Beating down the XML

XML is still a huge mess, but at least now I have managed to get a few programs that can handle it with reasonable-ish memory requirements.

For Perl, as I had thought, the XML::Twig module gave me a pleasant interface and was able to easily handle the document.

For Haskell it was a little bit trickier. I used the SAX parser in HaXml, but it is not like a regular SAX parser, since Haskell is so unlike any regular language. The parser returns a lazy list of SAX events, so I had to make sure I processed the list without evaluating the whole thing into memory.

Now that I’ve dealt with the memory issue it appears that I have a speed issue to deal with next.

XML is a huge mess

I have a 39 MB XML file that I wanted to process. I wasn’t expecting it to be so difficult. Writing the code, in multiple languages, was not difficult. But running the programs was a big problem.

My first attempt was a simple Haskell program, but I had to kill it after it ate over 1.3 GB (yes, 1.3 GB) of ram!

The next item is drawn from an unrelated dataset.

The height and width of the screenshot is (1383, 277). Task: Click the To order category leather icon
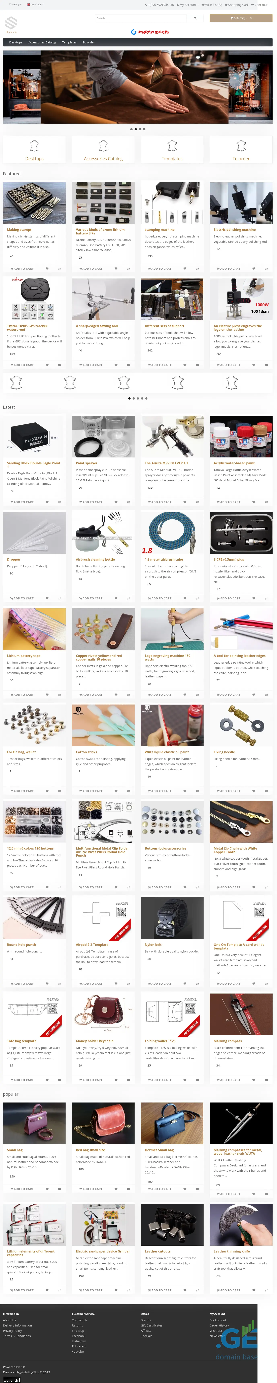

Haskell’s strings are known to be memory hogs, and the HaXml module I was using was making them even worse by not sensible decoding the UTF-8 text correctly. I decided to write a leaner Haskell program later, and switch to Perl to get the job done.

At this point I also decided to set a limit to the amount of memory the programs could consume. For a 39 MB file I hoped that 10 times that would be enough, so I rounded up and set the limit at 512 MB.

But Perl, using the XML::LibXML module, couldn’t process the file with that memory limit. I also ran a quick one-liner in Erlang, just to watch it crash out of memory too. I’m going to try some other languages to see if I can find one that can work in 512 MB.

My next useful step is to try the XML::Twig module in Perl. I’ve had good experiences with it before. It won’t be as fast as LibXML, but it probably has the best chance of surviving within my 512 MB limit. For Haskell, I think I’ll have to resort to a SAX style parser.